Él y yo llevamos cerca de un mes manteniendo relaciones esporádicas basadas en el sexo y la compañía. Nada de amor y de sentimientos, eso lo dejó muy claro el día que nos conocimos. Tampoco es como si yo pudiese llegar a enamorarme de un hombre como él. Con treinta años, Jonh es un hombre atractivo y con mucho dinero cuyo ego es solo comparable al mío. El sexo es espectacular, pero soy incapaz de pasar más de veinte minutos conversando con él sin sentirme tremendamente aburrido y/o con ganas de matarle. No, el amor no es una opción.

Jonh ha caído rendido nada más acabar, y por norma general tardará por lo menos otra hora y media en poder volver a tener una erección. Dado mi escaso interés en ponerme a dormir a las cuatro de la tarde, me visto lo más silenciosamente posible, decidiendo dejar el retoque de ropas y cabello para más tarde, en el baño de la planta inferior del dúplex.

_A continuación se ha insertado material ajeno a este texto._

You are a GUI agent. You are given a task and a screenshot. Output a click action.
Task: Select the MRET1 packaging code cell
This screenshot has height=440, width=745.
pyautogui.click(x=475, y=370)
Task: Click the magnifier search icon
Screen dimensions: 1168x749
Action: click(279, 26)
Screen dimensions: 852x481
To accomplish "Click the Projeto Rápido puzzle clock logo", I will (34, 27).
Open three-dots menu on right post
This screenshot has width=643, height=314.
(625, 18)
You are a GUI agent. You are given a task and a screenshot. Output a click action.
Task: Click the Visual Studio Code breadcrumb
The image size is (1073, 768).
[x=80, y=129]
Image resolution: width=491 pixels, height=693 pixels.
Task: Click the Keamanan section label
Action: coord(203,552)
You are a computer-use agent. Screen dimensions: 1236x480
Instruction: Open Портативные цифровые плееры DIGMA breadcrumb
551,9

Cuando estoy a punto de pisar el segundo escalón oigo un ruido procedente del piso inferior. Emocionado a la par que intrigado, me doy prisa en bajar silenciosamente para poder descubrir al fin el rostro del misterioso compañero de piso. Jonh me había dicho que se trataba de un estudiante universitario cuyo padre le pagaba su mitad del alquiler del lujoso apartamento a cambio de mantenerlo lejos. A mí me importaba una mierda la vida familiar del chico, pero mi yo interior con aspiraciones de reportero de cotilleos me hacía volverme loco porque en todas estas semanas no había sido capaz de verle el rostro.